What you will do: Count the lines in the records below that contain the string "Switch", matching case exactly, and reply with only that number.

Records provided:
++++++++++++++++++++

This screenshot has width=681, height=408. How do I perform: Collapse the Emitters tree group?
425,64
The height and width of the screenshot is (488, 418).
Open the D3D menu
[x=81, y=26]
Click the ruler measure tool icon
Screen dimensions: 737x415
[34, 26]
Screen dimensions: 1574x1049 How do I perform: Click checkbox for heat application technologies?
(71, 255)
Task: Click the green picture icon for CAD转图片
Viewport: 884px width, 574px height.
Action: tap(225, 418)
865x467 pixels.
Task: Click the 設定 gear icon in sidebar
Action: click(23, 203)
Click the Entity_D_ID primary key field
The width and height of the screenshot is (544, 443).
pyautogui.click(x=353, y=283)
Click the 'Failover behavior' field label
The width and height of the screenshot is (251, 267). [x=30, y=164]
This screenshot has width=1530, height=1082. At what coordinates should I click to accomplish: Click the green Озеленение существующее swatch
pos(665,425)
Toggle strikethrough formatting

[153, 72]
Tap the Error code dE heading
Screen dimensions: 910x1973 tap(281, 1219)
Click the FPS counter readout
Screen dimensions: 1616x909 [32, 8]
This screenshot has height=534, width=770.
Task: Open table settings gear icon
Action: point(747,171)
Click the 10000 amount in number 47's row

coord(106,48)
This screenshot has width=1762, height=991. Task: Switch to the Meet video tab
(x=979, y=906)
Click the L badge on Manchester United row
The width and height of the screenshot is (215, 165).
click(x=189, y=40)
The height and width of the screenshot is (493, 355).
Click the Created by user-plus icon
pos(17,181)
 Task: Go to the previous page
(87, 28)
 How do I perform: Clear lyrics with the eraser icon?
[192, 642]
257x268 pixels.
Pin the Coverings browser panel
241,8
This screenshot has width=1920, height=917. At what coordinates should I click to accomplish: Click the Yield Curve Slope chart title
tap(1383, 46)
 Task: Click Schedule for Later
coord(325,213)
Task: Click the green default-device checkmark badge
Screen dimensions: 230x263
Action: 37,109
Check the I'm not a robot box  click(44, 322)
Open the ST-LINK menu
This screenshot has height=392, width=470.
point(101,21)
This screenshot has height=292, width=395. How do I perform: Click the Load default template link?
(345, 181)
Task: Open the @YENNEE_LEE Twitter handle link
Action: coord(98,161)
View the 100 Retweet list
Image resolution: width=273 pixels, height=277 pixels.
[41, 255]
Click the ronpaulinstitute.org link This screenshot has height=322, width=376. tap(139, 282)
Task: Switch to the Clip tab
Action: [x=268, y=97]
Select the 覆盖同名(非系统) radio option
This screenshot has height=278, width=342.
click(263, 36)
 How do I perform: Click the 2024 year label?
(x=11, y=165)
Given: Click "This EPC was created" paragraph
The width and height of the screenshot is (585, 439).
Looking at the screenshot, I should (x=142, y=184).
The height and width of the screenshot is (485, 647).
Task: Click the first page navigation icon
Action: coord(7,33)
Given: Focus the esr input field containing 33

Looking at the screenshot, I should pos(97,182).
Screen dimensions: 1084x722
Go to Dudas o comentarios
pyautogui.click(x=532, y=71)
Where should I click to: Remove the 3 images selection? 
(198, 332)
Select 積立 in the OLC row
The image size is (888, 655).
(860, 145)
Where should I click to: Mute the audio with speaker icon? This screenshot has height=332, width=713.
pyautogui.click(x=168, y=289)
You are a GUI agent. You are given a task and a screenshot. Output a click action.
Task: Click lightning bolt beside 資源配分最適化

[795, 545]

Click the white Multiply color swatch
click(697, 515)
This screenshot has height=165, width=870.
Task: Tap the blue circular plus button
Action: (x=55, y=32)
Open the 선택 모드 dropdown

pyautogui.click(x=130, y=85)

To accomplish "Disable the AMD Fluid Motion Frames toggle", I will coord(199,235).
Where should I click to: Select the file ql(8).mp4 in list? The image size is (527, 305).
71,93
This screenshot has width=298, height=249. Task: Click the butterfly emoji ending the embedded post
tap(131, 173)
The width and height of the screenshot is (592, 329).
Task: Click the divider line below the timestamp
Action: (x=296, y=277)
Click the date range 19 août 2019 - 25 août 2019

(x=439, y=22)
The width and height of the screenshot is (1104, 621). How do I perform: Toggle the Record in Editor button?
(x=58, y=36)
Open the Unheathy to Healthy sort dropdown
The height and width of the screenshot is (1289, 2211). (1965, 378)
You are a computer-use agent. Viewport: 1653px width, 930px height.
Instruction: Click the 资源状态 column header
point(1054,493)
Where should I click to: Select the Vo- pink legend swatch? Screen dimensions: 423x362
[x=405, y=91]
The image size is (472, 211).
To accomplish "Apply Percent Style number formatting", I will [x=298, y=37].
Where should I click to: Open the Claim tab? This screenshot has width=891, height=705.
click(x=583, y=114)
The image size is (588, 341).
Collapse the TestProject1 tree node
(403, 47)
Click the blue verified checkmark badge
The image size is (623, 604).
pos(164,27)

++++++++++++++++++++

Result below: 2